Wat heb je eigenlijk met Mozambique ?
In 1993 ben ik voor de eerste keer naar Afrika gegaan. Toen heb ik een videoconcert gemaakt met de percussionist Frank Michiels (van o.a. Clouseau nvdr.), die toen een doctoraatsthesis aan het maken was over de djembémuziek. Ik heb daar veel gefilmd en met Frank en een paar muzikanten en zangeressen een videoconcert gemaakt voor het Kunstenfestivaldesarts in ‘96. Zo ben ik dus in Afrika geïnteresseerd geraakt.
In 2005 – dus bijna tien jaar later – ben ik uitgenodigd in Mozambique om opnieuw dat concert te gaan spelen. Maar dat heb ik toen in een verkleinde versie gedaan met een Afrikaanse en een Belgische percussionist. Niet met Frank dus. Doordat ik daar terechtgekomen ben, heb ik daar een workshop gegeven en ben ik daar blijven hangen. Ook veel dansers en muzikanten leren kennen in de art-scene van Maputo, de hoofdstad van Mozambique. Ik heb daar twee opeenvolgende jaren een uitgebreide videocursus gegeven. Ook projecten gedaan met een choreograaf daar. Ik ben er sindsdien elk jaar geweest.

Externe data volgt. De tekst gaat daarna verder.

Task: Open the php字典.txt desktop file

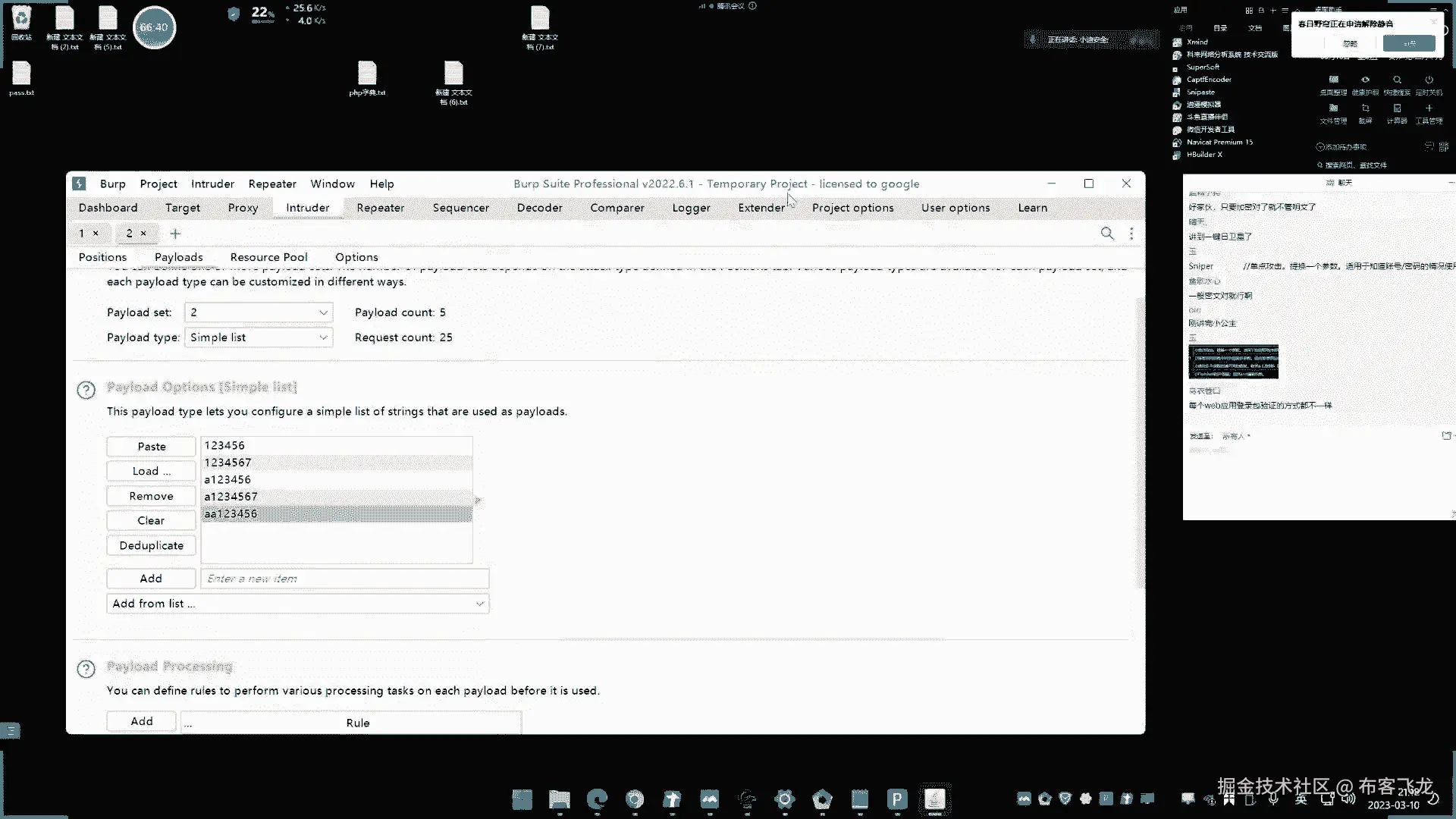Action: 367,76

Nog een laatste vraag : waar ben je nu mee bezig ?
Ik ben vooral met mijn muziek bezig. Ik heb ondertussen tweemaal een concert gegeven op een labelnight van Cortizona. De laatste keer in de Botanique op 5 mei 2024. Dat heeft wel wat succes. Op 21 juni speel ik nog eens hier in Leuven in m’n eentje met mijn laptop en videoprojectie. Dat is in het kunstencentrum Opek op de avond Trage suikers van Het Nieuwstedelijk. Ik werk ook graag met guests. Zo zullen in Leuven Mauro Pawlowski en Geert Waegeman elk een song komen meespelen.
Dan wordt het die avond vast weer druk in Leuven. Dank voor dit gesprek.